Now, my own preferred colours are reds and oranges (warms basically). The top fabric is a fat quarter I picked up at Spotlight because it was so nice but didn’t have any plans for. The middle fabric is from a pack of chopped up kimonos. A local shop sells them as patch working or small craft grab bags and I’m a shameless addict of these bags.  The kangaroo is from the coffee bag. I had to lose some wordage to get the roo on, but I think it was worth it. If I’d gone with the words I’d have had a roo nose and it just wouldn’t have been as sweet. I did ponder using hessian as my backing and side fabric, but I decided on corduroy so that I could be a magnet for every piece of fluff ever. My strap is longer because I prefer to carry my bag with the strap crossing my body, which is unflattering but less annoying. Oh, also – we couldn’t find hoops we liked in the handbag bits section, so we bought curtain rings instead.

Lining in My Bag

For the lining of my bag I used a sarong I’d bought in Darwin on holiday.
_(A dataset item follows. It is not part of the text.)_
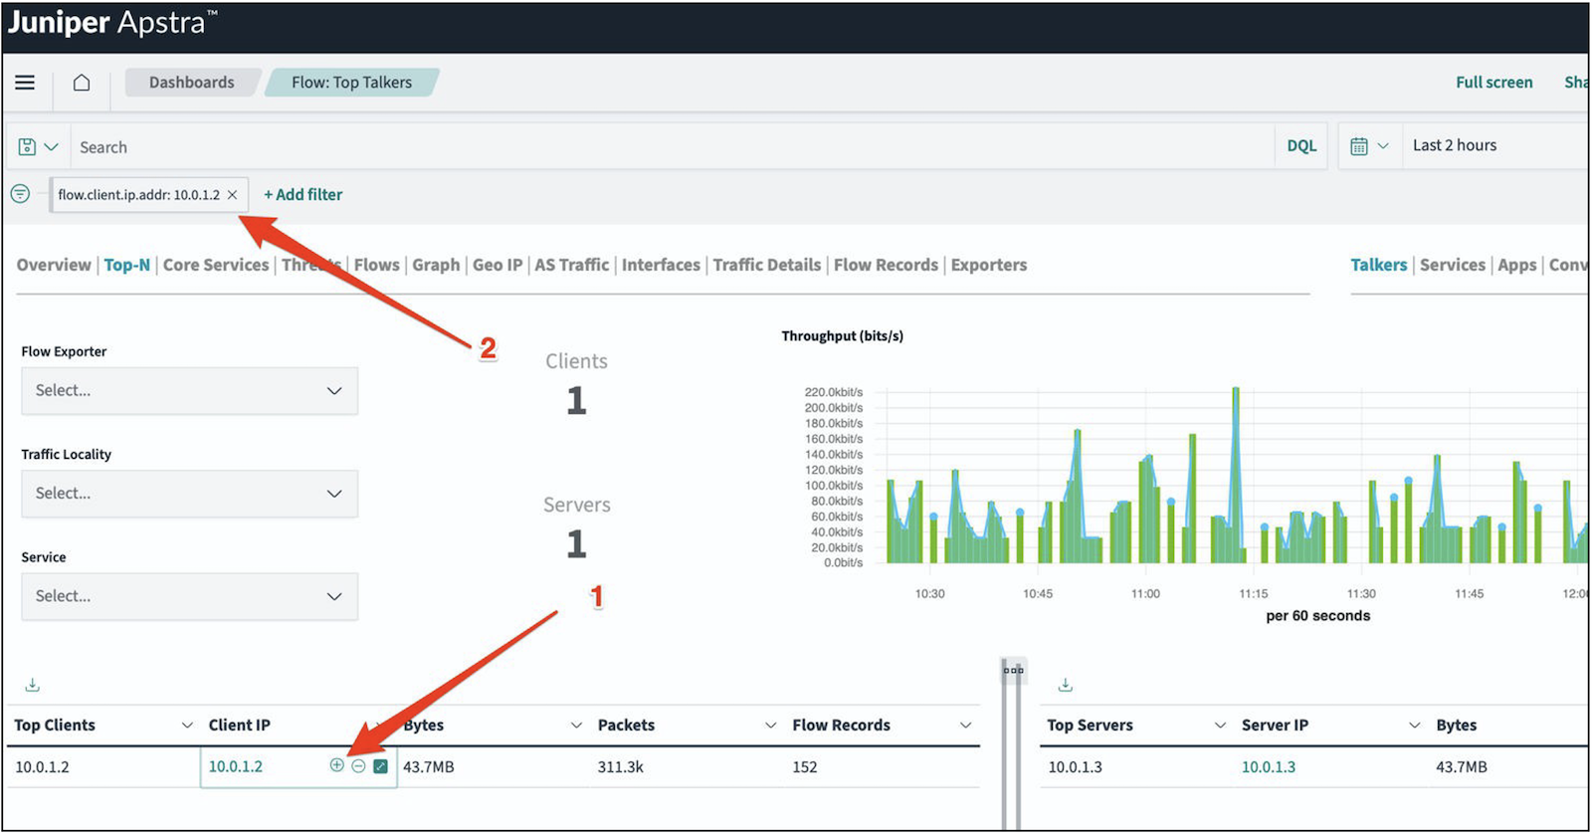Open the calendar time picker icon
The image size is (1592, 833).
1359,146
The heat in Darwin makes you think these purchases are a good idea, but then when you get back to Melbourne you think “Why did I buy this? I will never wear it again”. I’d already chopped half of it up for something else, but I had the perfect amount left over for the lining. For the record, I did wear it in Darwin, but not in public.
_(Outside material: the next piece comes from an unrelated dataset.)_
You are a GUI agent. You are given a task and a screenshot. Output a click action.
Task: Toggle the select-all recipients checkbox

The pattern is a good one. The bags are roomy without being massive and they are straightforward to sew up, if a little fiddly in places. There’s lots of other free bag patterns on the site to poke at too, I just liked the roundy shape of this one.

Hidden Panda Purse

I have a friend, her name is Julie (I have more friends that just Julie, but this post concerns only her). She’s a bit bonkers about pandas, even though frogs are clearly way better than pandas. I wanted to whip up something cheery, yet pandary for her, and decided on a little coin purse.

Coin Purse

The fabric was one of my fat quarter impulse buys which I am prone to, but it’s clearly bright and happy. “But wait!” I hear you say, “wait! I thought you said, Lyn, that this was pandary!”. Well it is. I hid the pandas inside.

Sneaky Pandas

See, this way, should Jools choose to use her coin purse in public, she can hide the fact that she’s a panda nutso from the general population, and see pandas only for herself. Surprise! Pandas!

There are two kinds of purse frame you can get, sew in or glue in. I went with sew in, because me and glue don’t always get along very well and sometimes there’s angry words.

Stitched Frame

Of course in this close up you can see where I botched the thread. Don’t look. The thread obviously goes through the pre-punched holes, and is for the most part hidden behind the inside of the frame, so it’s pretty neat and tidy.

Overall, this came out okay. I’m not 100% happy with the shape, but I can improve that next time (sorry Jools!). It also came together really quickly, the longest part is sewing the purse onto the frame. Getting the purse and lining done was the work of about half an hour.

To make this, I followed the tutorial at Skip to My Lou.